FETÖ imamı gizli tanık: Gülen, askerî okul öğrencilerine “Tedbir için içki içebilirsiniz. Namazlarınızı saçınızı tararken tuvalette kılabilirsiniz, eğer kaçınılmazsa zevk almadan zina dahi yapabilirsiniz” fetvasını verdi.
Millî eğitim imamı M.D.: “Fetullah Gülen, Peygamber Efendimizden sonra gelen kişidir. O, Kur’ân-ı kerimin eksiklerini tamamlıyor.”
ZEKÂTLAR KİLİSEYE
Gülen’in eski imamlarından Selim Çoraklı: Yıllarca zekât ve fitre paraları Hristiyan kiliselerine verildi. Kurban paraları, sadakalar özellikle mezhepçi örgütlerin ve Gezicilerin hükûmete karşı örgütlenmeleri için harcandı.-
Fetullahçı terör örgütünün Kafkasya sorumlusu Hayati Küçük: Fetullah Gülen’in bize şefaat edeceğine inandığımız için alkol kullanıp namaz kılmıyorduk.

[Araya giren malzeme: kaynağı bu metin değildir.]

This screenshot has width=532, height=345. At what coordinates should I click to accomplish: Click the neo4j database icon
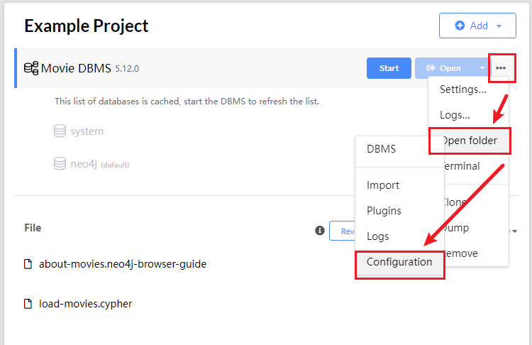coord(60,164)
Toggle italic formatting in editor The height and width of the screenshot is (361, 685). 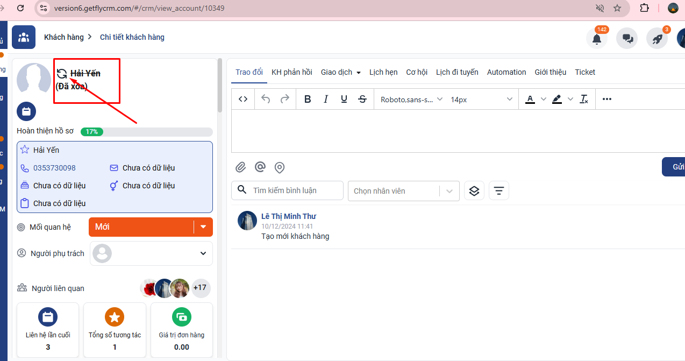click(x=326, y=99)
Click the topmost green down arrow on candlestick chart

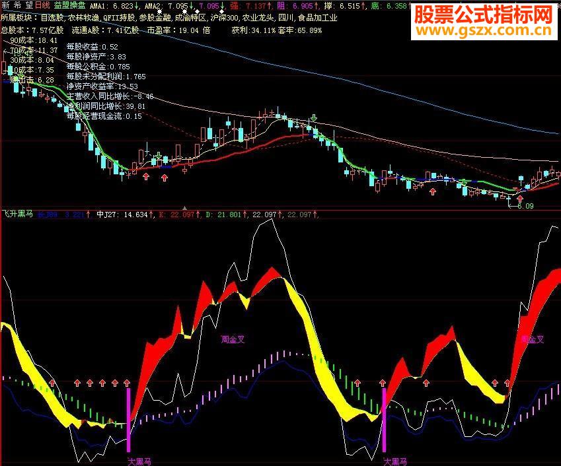314,118
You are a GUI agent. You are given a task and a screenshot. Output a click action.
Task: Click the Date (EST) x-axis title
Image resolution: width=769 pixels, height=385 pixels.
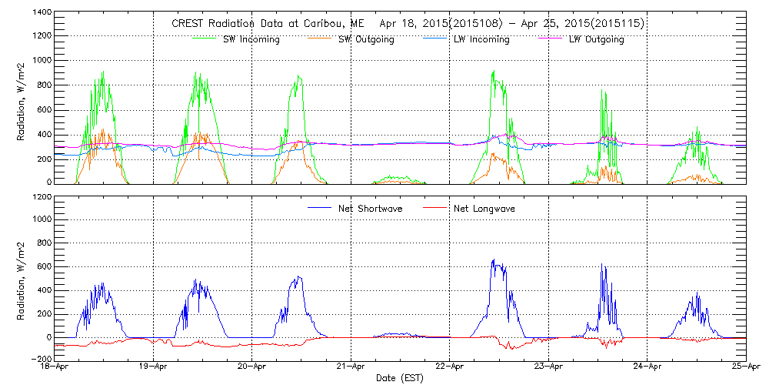400,378
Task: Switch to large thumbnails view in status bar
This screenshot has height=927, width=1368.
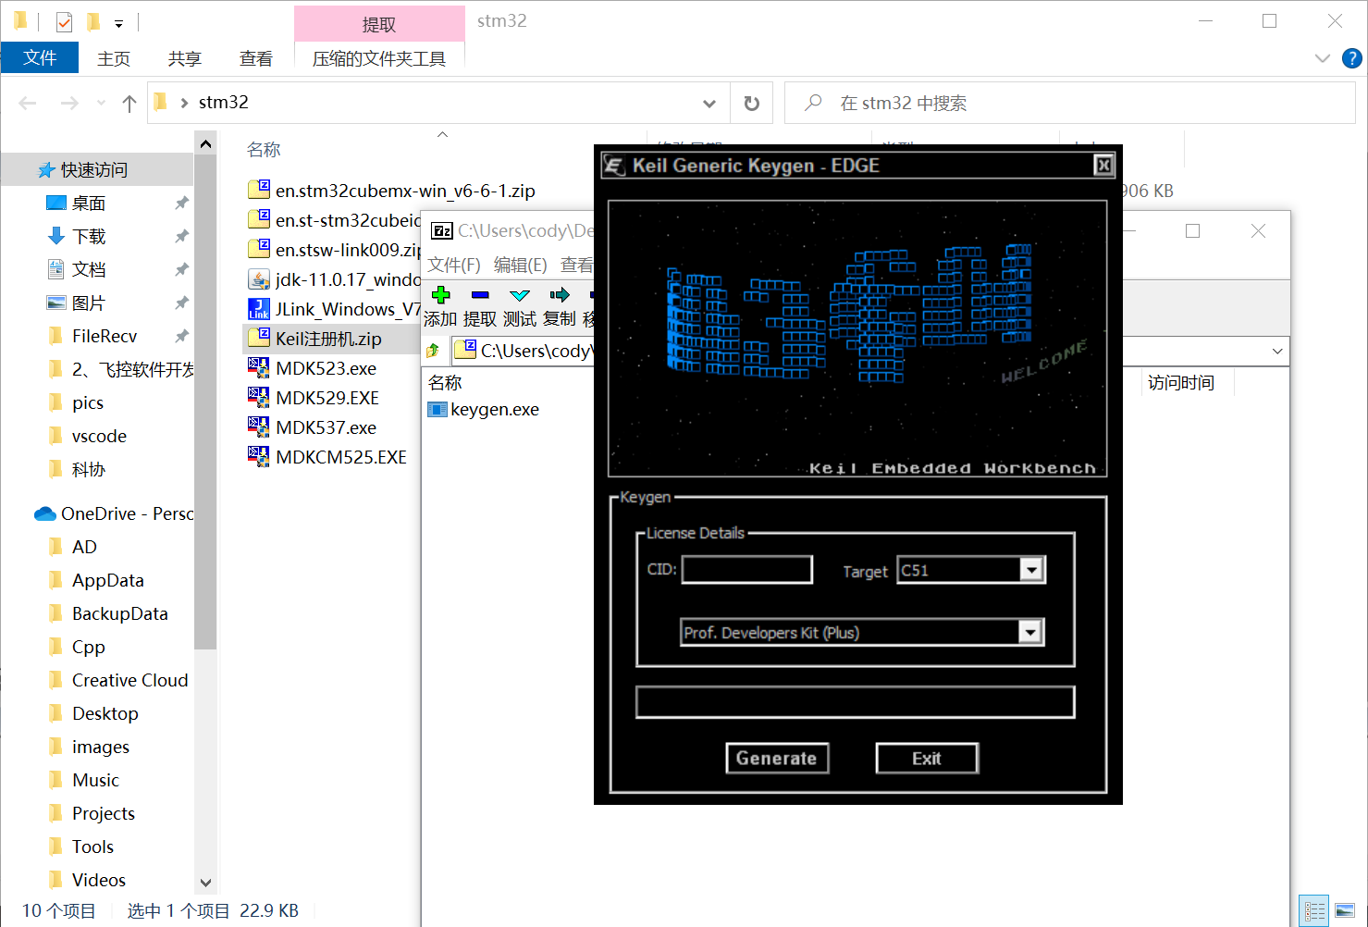Action: tap(1345, 910)
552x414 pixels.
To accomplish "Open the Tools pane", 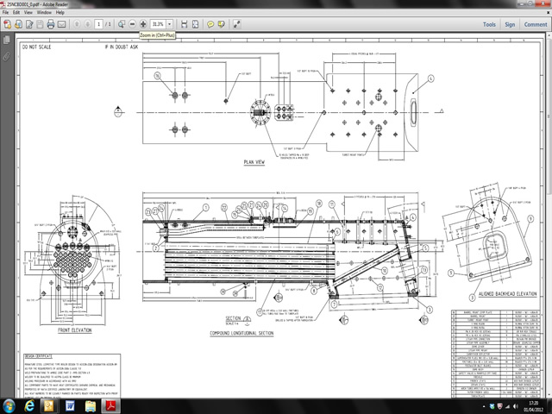I will [x=489, y=25].
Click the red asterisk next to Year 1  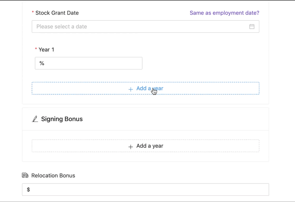pos(36,50)
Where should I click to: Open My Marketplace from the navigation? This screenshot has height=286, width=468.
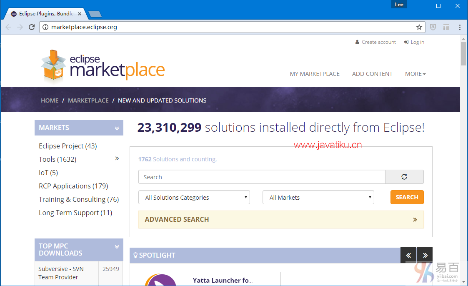tap(315, 74)
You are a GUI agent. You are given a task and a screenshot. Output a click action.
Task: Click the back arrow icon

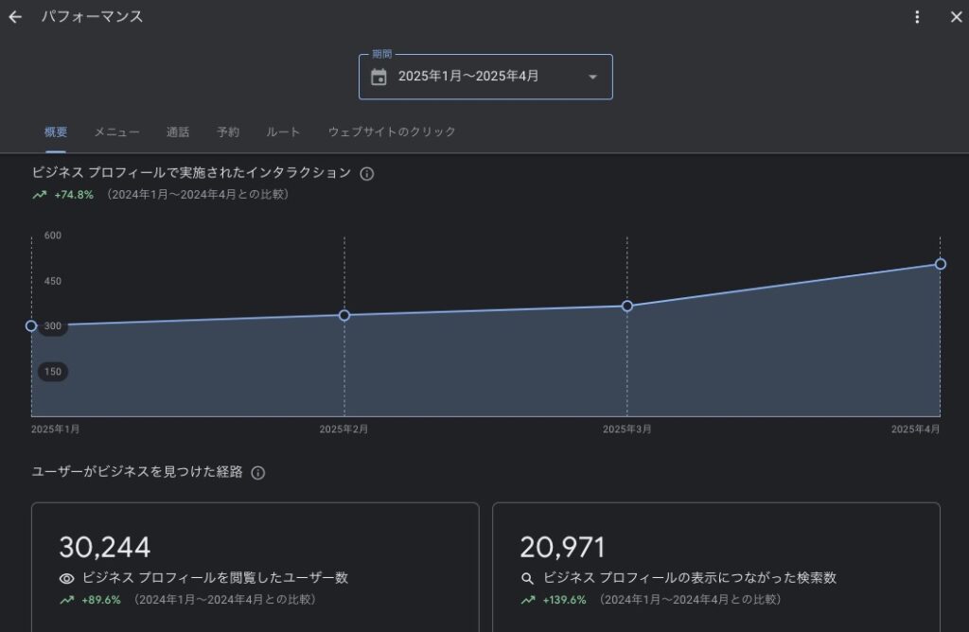tap(15, 17)
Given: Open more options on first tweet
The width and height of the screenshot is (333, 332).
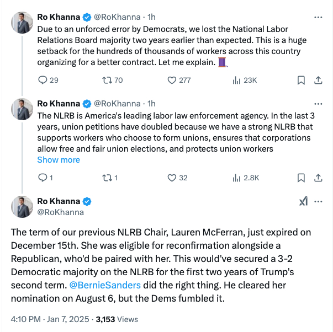Looking at the screenshot, I should [318, 17].
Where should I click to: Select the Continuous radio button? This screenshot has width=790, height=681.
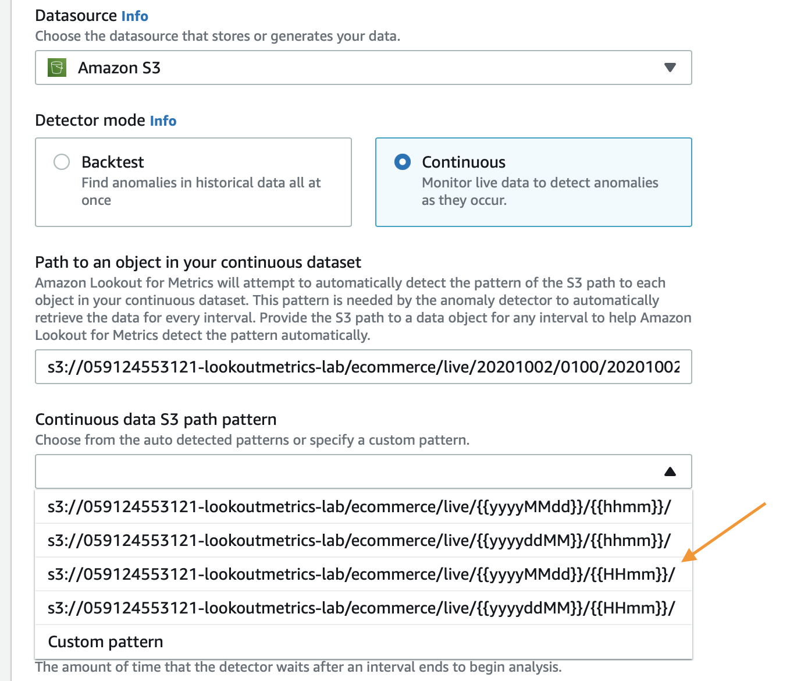(x=403, y=162)
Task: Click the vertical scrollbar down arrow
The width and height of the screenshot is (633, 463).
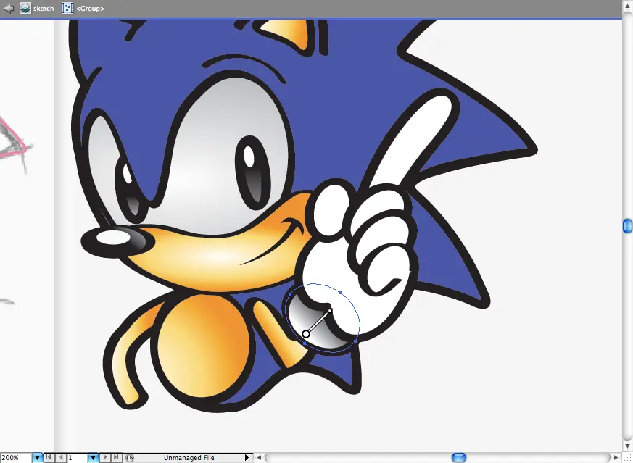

Gülen’in Papa’ya sunduğu mektupta geçen, “Dinler arası Diyalog İçin Papalık Konseyi misyonunun bir parçası olmak üzere burada bulunuyoruz” ifadeleri dikkat çekmiş ve çok tartışılmıştı.
PEYGAMBER EFENDİMİZE DE SAYGISI YOK
Terörist başı Fetullah Gülen Peygamber Efendimizin Türkçe Olimpiyatlarına geldiğini iddia ederek Resulullah’ın rüyada kendilerine “Tweet’leri ikiye katlayın” dediği yalanını ortaya attı. İş bununla da kalmadı, senaryosunu bizzat kendisinin onayladığı Şefkat Tepe isimli dizide Peygamber Efendimizi çirkin emellerine alet etmeye çalıştı. Utanmadan, sıkılmadan Efendimizi bir kamyonet sırtına indirme cüretini gösterdi. Hatta işler öyle bir sapkınlık boyutuna ulaştı ki, Gülen örgütü üyelerine sürekli olarak Peygamber Efendimizin Fetullah Gülen’le 81 ili teftiş ettiği, öğrenci evlerini denetledikleri gibi akla ziyan masallar anlatıldı. İslamiyeti kendine göre yorumlayıp hiçbir İslam âlimini örnek almayan FETÖ elebaşı kitaplarında da şu sapık din anlayışını insanlara empoze etmeye çalıştı:
Kelime-i tevhidin ikinci bölümünü yani ‘Hazreti Muhammed Allah’ın resulüdür’ kısmını söylemeksizin sadece ilk kısmını ikrar eden (söyleyen) kimselere rahmet ve merhamet bakışıyla bakmalıdır.” Sözleriyle Hristiyan ve Yahudilerin de cennete girebileceklerini ima etti. (Kozadan Kelebeğe, sayfa 131)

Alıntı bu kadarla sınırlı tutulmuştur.